Request: Copy out the records again, beginning at the line that contains "This screenshot has width=511, height=556." and continuing through the end of the records. Leave the pictures out.
--- START ---
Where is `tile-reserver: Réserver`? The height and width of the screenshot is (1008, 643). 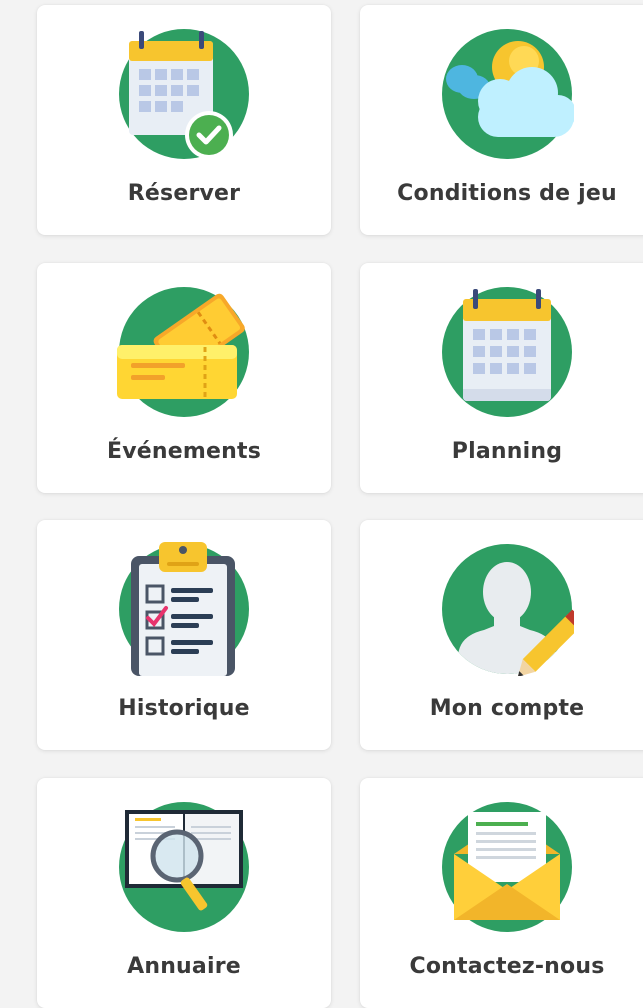 tile-reserver: Réserver is located at coordinates (184, 120).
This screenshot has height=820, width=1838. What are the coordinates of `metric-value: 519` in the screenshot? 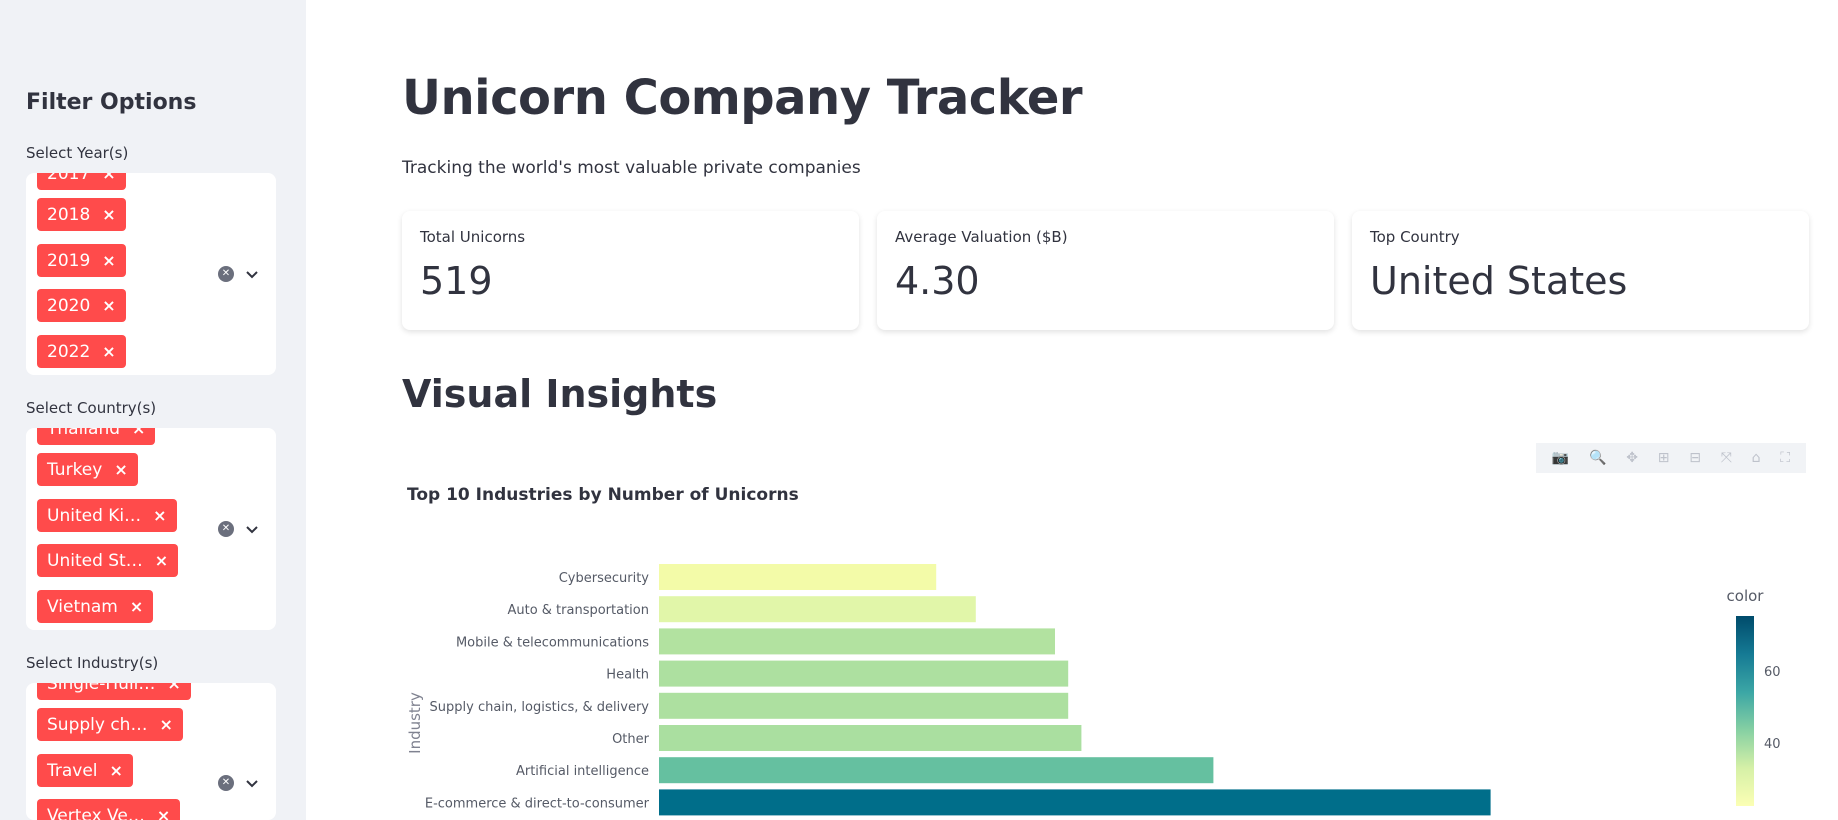 It's located at (456, 281).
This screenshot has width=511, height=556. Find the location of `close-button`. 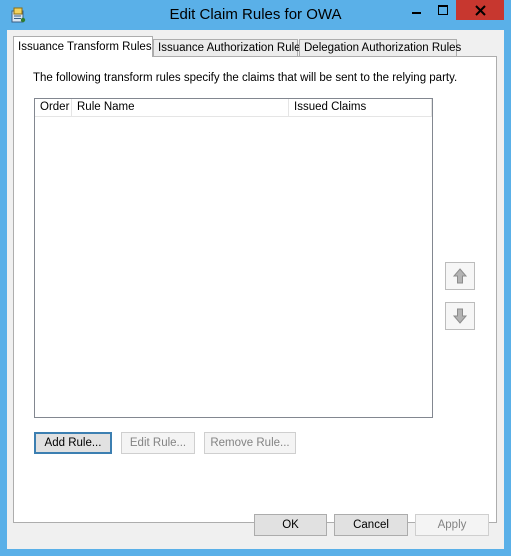

close-button is located at coordinates (480, 10).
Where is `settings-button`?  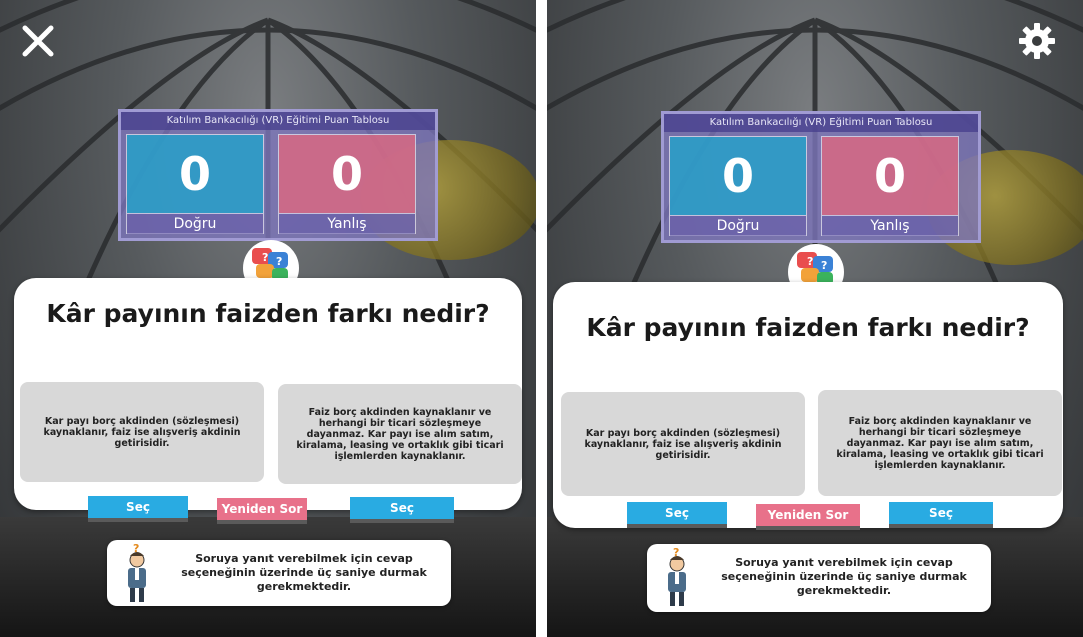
--- END ---
Output for this task:
This screenshot has width=511, height=556. Find the location of `close-button`. 

close-button is located at coordinates (480, 10).
Where is `settings-button`?  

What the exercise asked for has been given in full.